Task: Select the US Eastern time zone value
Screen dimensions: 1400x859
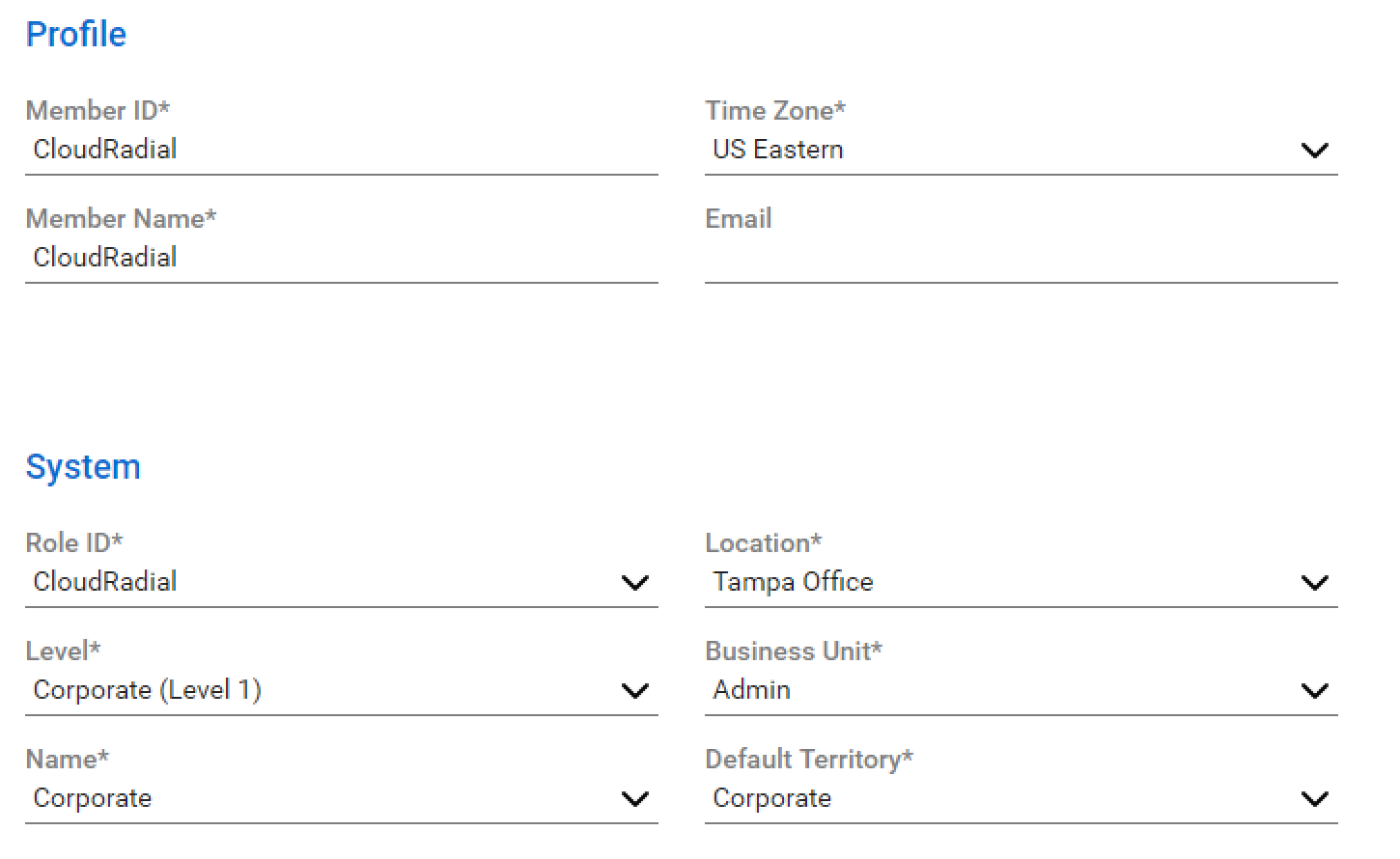Action: 777,150
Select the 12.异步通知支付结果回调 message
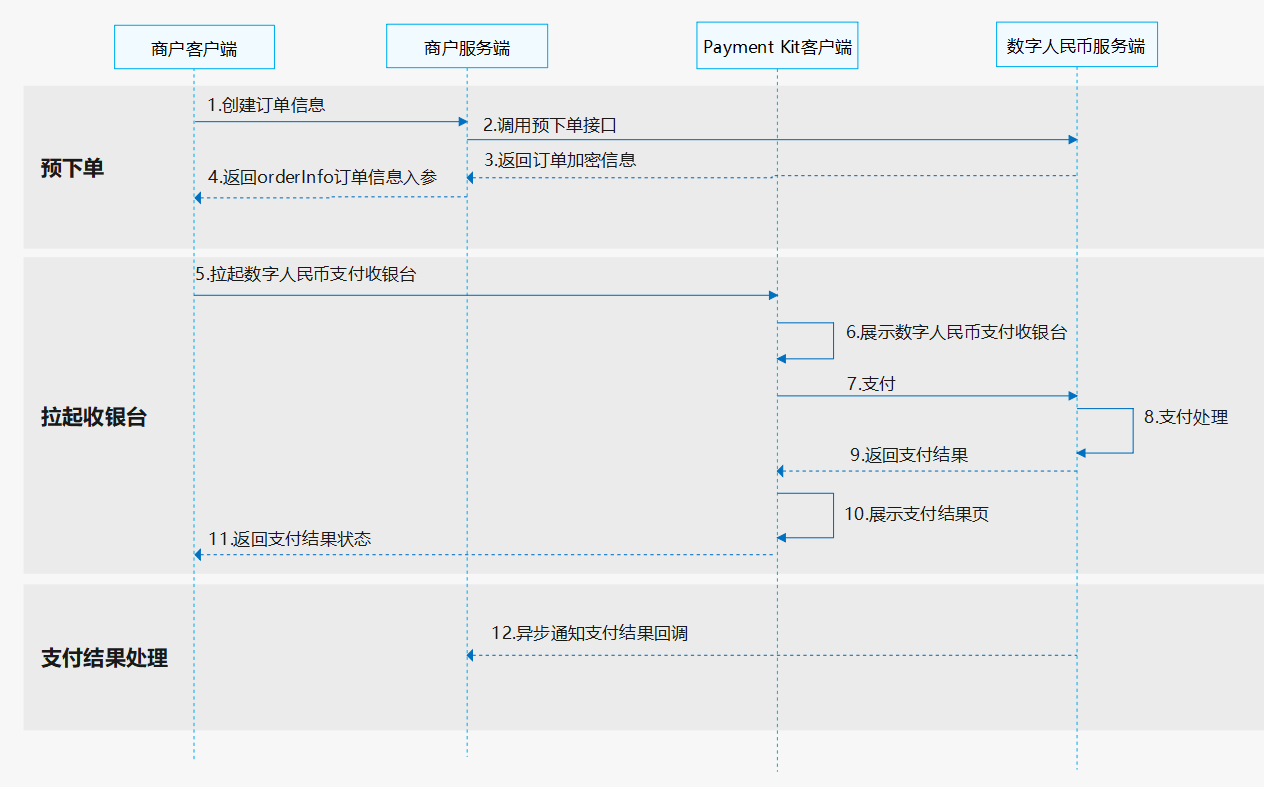The width and height of the screenshot is (1264, 787). pos(589,634)
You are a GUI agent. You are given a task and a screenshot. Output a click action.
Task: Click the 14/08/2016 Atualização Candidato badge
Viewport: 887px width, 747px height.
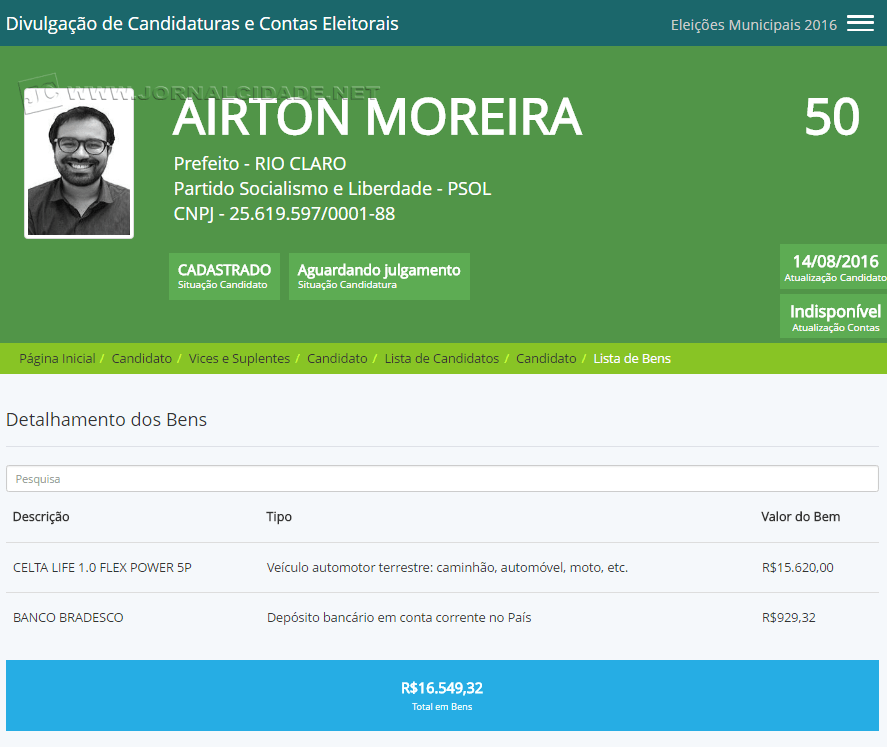(x=833, y=266)

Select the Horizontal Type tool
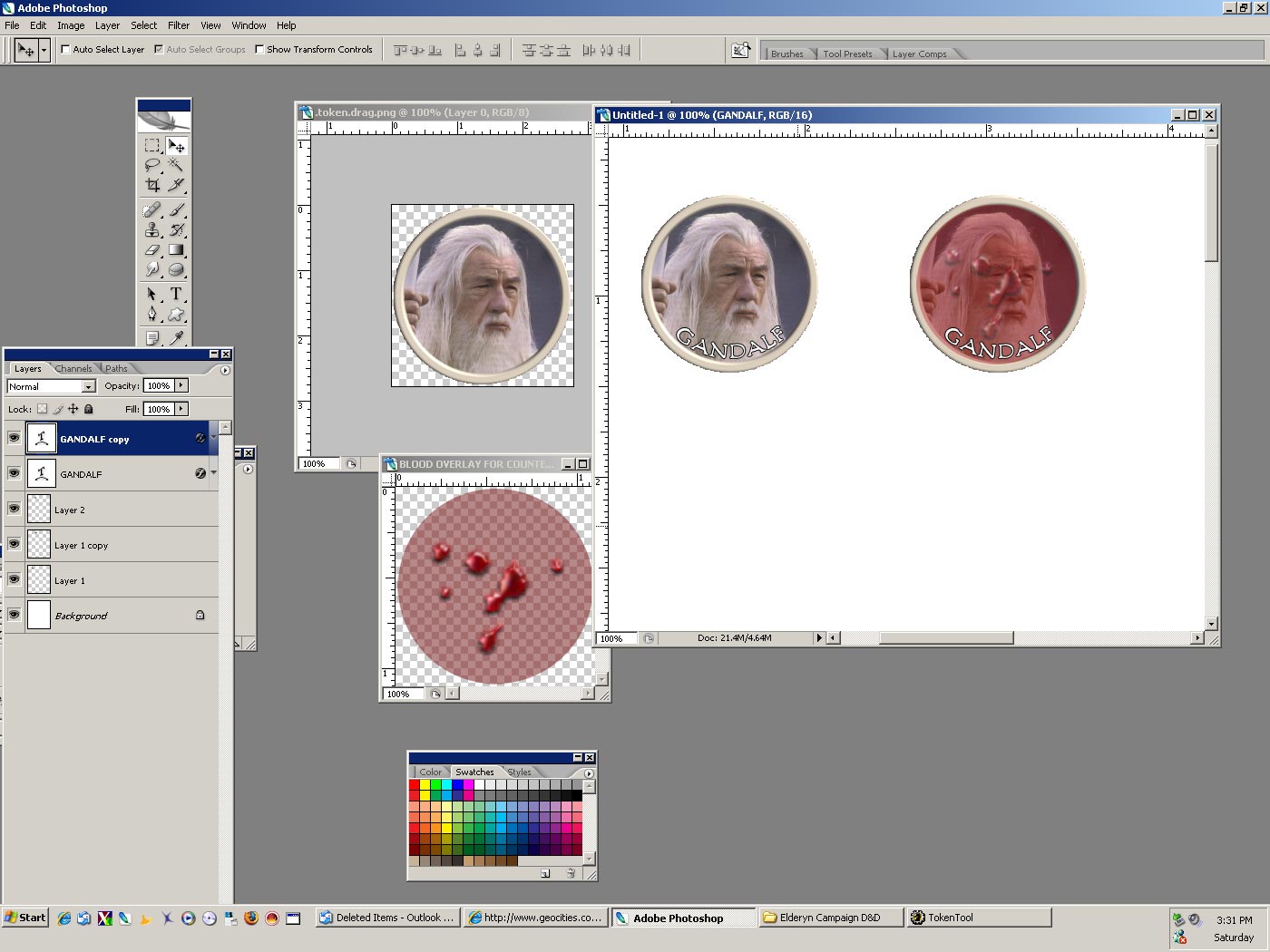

- Problem details -
Everything in the listing should be repeated exactly except the pictures.

- Result -
Task: Select the US Eastern time zone value
Screen dimensions: 1400x859
Action: 777,150
Select the 12.异步通知支付结果回调 message
The width and height of the screenshot is (1264, 787). pos(589,634)
You are a GUI agent. You are given a task and a screenshot. Output a click action.
Task: Click the 14/08/2016 Atualização Candidato badge
Viewport: 887px width, 747px height.
(x=833, y=266)

Select the Horizontal Type tool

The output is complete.